_WHAT TO PRODUCE_
Update the lines below by replacing "computer-use agent" with "desktop assistant" wherever it occurs, and leave everything else untouched.

_MATERIAL FOR THIS TASK_
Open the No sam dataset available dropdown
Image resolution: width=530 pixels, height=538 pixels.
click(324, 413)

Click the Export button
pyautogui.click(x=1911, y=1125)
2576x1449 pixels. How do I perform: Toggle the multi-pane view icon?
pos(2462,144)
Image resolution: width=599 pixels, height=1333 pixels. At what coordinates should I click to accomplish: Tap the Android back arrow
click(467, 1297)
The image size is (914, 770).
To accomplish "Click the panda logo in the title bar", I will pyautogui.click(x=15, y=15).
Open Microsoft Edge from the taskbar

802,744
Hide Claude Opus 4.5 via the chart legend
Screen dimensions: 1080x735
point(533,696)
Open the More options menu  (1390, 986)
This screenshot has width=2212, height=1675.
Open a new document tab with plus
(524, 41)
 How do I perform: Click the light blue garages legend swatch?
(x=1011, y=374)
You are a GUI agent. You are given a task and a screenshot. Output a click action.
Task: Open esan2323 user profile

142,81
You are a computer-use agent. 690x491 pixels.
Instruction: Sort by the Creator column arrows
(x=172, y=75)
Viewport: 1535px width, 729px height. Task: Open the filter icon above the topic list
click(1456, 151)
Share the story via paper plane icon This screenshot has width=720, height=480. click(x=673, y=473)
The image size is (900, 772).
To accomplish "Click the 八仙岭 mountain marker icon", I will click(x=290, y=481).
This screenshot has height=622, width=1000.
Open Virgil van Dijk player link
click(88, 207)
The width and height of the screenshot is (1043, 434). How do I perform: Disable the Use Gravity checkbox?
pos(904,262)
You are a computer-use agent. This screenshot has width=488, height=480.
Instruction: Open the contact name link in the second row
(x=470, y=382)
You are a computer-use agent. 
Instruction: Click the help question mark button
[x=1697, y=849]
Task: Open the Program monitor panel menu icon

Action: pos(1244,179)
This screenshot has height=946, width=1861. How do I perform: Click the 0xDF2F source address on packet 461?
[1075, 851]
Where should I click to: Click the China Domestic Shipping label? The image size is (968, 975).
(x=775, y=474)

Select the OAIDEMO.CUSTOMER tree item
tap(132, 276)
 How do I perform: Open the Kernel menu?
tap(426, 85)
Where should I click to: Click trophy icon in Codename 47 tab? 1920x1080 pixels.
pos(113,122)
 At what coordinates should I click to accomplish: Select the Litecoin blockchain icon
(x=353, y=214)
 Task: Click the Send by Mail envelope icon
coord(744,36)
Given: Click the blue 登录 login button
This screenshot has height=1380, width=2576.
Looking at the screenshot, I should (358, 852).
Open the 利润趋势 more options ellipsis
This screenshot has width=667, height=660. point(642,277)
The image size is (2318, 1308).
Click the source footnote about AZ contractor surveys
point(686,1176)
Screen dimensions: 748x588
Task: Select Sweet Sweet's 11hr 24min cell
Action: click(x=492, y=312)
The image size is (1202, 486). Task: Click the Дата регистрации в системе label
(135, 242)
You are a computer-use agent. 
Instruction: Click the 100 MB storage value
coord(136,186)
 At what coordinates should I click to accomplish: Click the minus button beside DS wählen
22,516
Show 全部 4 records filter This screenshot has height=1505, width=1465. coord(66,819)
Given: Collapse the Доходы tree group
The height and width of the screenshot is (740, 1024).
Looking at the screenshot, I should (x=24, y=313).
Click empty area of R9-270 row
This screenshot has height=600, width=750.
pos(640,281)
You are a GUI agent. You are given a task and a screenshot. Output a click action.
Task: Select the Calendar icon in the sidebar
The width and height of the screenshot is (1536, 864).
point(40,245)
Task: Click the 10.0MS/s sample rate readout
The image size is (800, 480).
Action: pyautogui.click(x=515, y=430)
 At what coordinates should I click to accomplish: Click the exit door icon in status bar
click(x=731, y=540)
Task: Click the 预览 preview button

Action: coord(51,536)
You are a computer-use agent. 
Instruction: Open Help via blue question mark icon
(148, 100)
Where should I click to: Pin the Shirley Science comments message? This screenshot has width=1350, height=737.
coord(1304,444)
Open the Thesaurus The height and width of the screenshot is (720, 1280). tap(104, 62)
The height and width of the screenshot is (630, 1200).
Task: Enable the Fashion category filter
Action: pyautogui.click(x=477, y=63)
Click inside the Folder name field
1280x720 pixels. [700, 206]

_TASK OUTPUT_
Open the No sam dataset available dropdown
Image resolution: width=530 pixels, height=538 pixels.
click(324, 413)

Click the Export button
pyautogui.click(x=1911, y=1125)
2576x1449 pixels. How do I perform: Toggle the multi-pane view icon?
pos(2462,144)
Image resolution: width=599 pixels, height=1333 pixels. At what coordinates should I click to accomplish: Tap the Android back arrow
click(467, 1297)
The image size is (914, 770).
To accomplish "Click the panda logo in the title bar", I will pyautogui.click(x=15, y=15).
Open Microsoft Edge from the taskbar

802,744
Hide Claude Opus 4.5 via the chart legend
Screen dimensions: 1080x735
point(533,696)
Open the More options menu  (1390, 986)
This screenshot has width=2212, height=1675.
Open a new document tab with plus
(524, 41)
 How do I perform: Click the light blue garages legend swatch?
(x=1011, y=374)
You are a GUI agent. You are given a task and a screenshot. Output a click action.
Task: Open esan2323 user profile

142,81
You are a desktop assistant. 690x491 pixels.
Instruction: Sort by the Creator column arrows
(x=172, y=75)
Viewport: 1535px width, 729px height. Task: Open the filter icon above the topic list
click(1456, 151)
Share the story via paper plane icon This screenshot has width=720, height=480. click(x=673, y=473)
The image size is (900, 772).
To accomplish "Click the 八仙岭 mountain marker icon", I will click(x=290, y=481).
This screenshot has height=622, width=1000.
Open Virgil van Dijk player link
click(88, 207)
The width and height of the screenshot is (1043, 434). How do I perform: Disable the Use Gravity checkbox?
pos(904,262)
You are a desktop assistant. This screenshot has width=488, height=480.
Instruction: Open the contact name link in the second row
(x=470, y=382)
You are a desktop assistant. 
Instruction: Click the help question mark button
[x=1697, y=849]
Task: Open the Program monitor panel menu icon

Action: pos(1244,179)
This screenshot has height=946, width=1861. How do I perform: Click the 0xDF2F source address on packet 461?
[1075, 851]
Where should I click to: Click the China Domestic Shipping label? The image size is (968, 975).
(x=775, y=474)

Select the OAIDEMO.CUSTOMER tree item
tap(132, 276)
 How do I perform: Open the Kernel menu?
tap(426, 85)
Where should I click to: Click trophy icon in Codename 47 tab? 1920x1080 pixels.
pos(113,122)
 At what coordinates should I click to accomplish: Select the Litecoin blockchain icon
(x=353, y=214)
 Task: Click the Send by Mail envelope icon
coord(744,36)
Given: Click the blue 登录 login button
This screenshot has height=1380, width=2576.
Looking at the screenshot, I should (358, 852).
Open the 利润趋势 more options ellipsis
This screenshot has width=667, height=660. point(642,277)
The image size is (2318, 1308).
Click the source footnote about AZ contractor surveys
point(686,1176)
Screen dimensions: 748x588
Task: Select Sweet Sweet's 11hr 24min cell
Action: click(x=492, y=312)
The image size is (1202, 486). Task: Click the Дата регистрации в системе label
(135, 242)
You are a desktop assistant. 
Instruction: Click the 100 MB storage value
coord(136,186)
 At what coordinates should I click to accomplish: Click the minus button beside DS wählen
22,516
Show 全部 4 records filter This screenshot has height=1505, width=1465. coord(66,819)
Given: Collapse the Доходы tree group
The height and width of the screenshot is (740, 1024).
Looking at the screenshot, I should (x=24, y=313).
Click empty area of R9-270 row
This screenshot has height=600, width=750.
pos(640,281)
You are a GUI agent. You are given a task and a screenshot. Output a click action.
Task: Select the Calendar icon in the sidebar
The width and height of the screenshot is (1536, 864).
point(40,245)
Task: Click the 10.0MS/s sample rate readout
The image size is (800, 480).
Action: pyautogui.click(x=515, y=430)
 At what coordinates should I click to accomplish: Click the exit door icon in status bar
click(x=731, y=540)
Task: Click the 预览 preview button

Action: coord(51,536)
You are a desktop assistant. 
Instruction: Open Help via blue question mark icon
(148, 100)
Where should I click to: Pin the Shirley Science comments message? This screenshot has width=1350, height=737.
coord(1304,444)
Open the Thesaurus The height and width of the screenshot is (720, 1280). tap(104, 62)
The height and width of the screenshot is (630, 1200).
Task: Enable the Fashion category filter
Action: pyautogui.click(x=477, y=63)
Click inside the Folder name field
1280x720 pixels. [700, 206]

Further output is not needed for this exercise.